Revolution des Beatles existe en deux versions différentes sur 45t et sur 33t — le fameux double blanc The Beatles. “Partir un jour” d’Amélie Bonnin également, comme si l’histoire se racontait à pile ou face. Ouverture de Cannes 2025.
Partir un jour de Amélie Bonnin
Rude journée pour Cécile : alors qu’elle stresse à l’approche de l’ouverture de son propre restaurant, elle apprend qu’elle est enceinte de Sofiane, son compagnon (et second de cuisine) mais aussi que son père vient de faire un énième infarctus. Sur les conseils de Sofiane (à qui elle ne dit rien du futur heureux événement), Cécile retourne dans son village d’enfance pour prêter main forte à son paternel qui refuse de lâcher les fourneaux de son relai-routier. Pendant cette mise au vert forcée, elle retombe sur Raphaël, un ancien flirt de collège, avec qui le courant repasse comme jadis…

« Partir un jour »… Au-delà de la référence musicale générationnelle que constitue la chanson des 2Be3, le titre du premier long métrage d’Amélie Bonnin est résolument programmatique. Il possède même un je-ne-se-sais quoi de lelouchien : tout départ induisant en effet de manière implicite un retour. Cœur (et corps) du film, ce voyage vers le pays du passé coïncide d’ailleurs avec l’exercice peu banal auquel s’est livré la réalisatrice en reprenant l’argument 🔗de son court métrage homonyme multiprimé. Certes, il est coutumier chez les réalisateurs débutants de proposer une version rallongée d’un film bref leur ayant ouvert le chemin de la notoriété. Il y a une trentaine d’années, Lune froide de Bouchitey et Les Arcandiers de Manuel Sanchez vécurent ainsi leur double existence ; Un petit air de fête (1999) devenu Quand tu descendras du ciel (2003) d’Éric Guirado également. Partir un jour innove toutefois.
Face B
Car Amélie Bonnin conserve son intrigue mais en opérant une substitution majeure puisqu’elle fait ici du personnage féminin l’enfant prodigue de retour — pour mémoire, dans le court, c’était le protagoniste masculin, écrivain à succès qui retrouvait son ancien béguin devenue caissière. Cette relecture du récit avec effet de symétrie ajoute aux va-et-vient opérés par les personnages. Partir un jour compose même désormais un diptyque : une variation sur un même thème en version masculin/féminin ou, entre le Resnais de Smoking/No Smoking et le concept à la mode des multivers, la mise à l’épreuve d’une même situation dans deux monde parallèles — situation dont seules les prémisses sont inversées.
Est-ce que l’issue des péripéties change selon que l’on a une héroïne ou héros ? Pas tant que cela, au fond, et ces deux films énantiomères nous en disent beaucoup sur la situation de la société aujourd’hui. Sur le couple aussi ou la liberté de chacun de construire sa vie en-dehors des injonctions à la vie maritale ou parentale.
——
Consigne>
Répondez à ces questions d'après la critique de Partir un jour.
(a) Quel événement le film fait-il l'ouverture ?
(b) Qui est Raphaël pour Cécile ?
(c) Dans le court métrage, quel était le métier du protagoniste masculin ?
Les données qui suivent viennent d'une autre source que le texte.

Données>
——
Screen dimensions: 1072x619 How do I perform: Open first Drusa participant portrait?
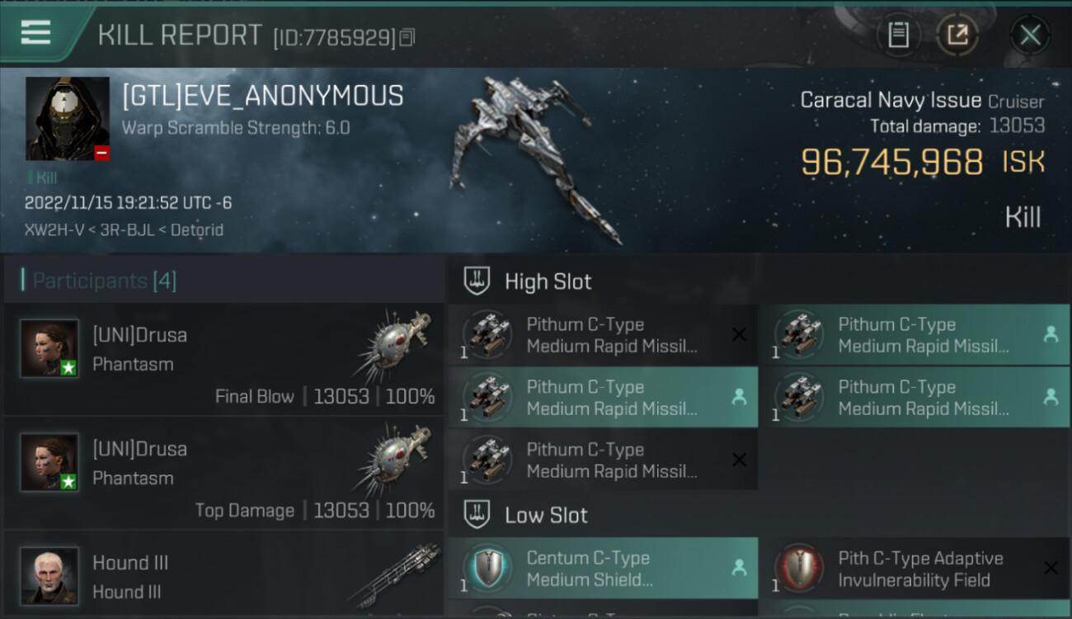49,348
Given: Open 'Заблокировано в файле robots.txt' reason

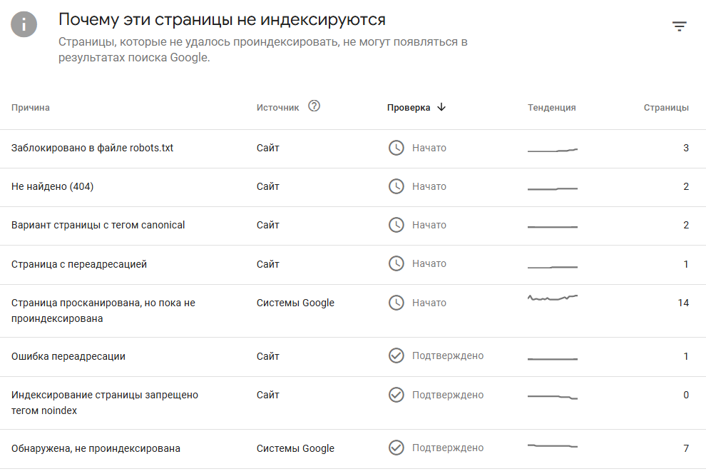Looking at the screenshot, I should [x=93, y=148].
——
Réponse finale>
(a) Le film fait l'ouverture de Cannes 2025.
(b) Raphaël est un ancien flirt de collège de Cécile.
(c) Il était écrivain à succès.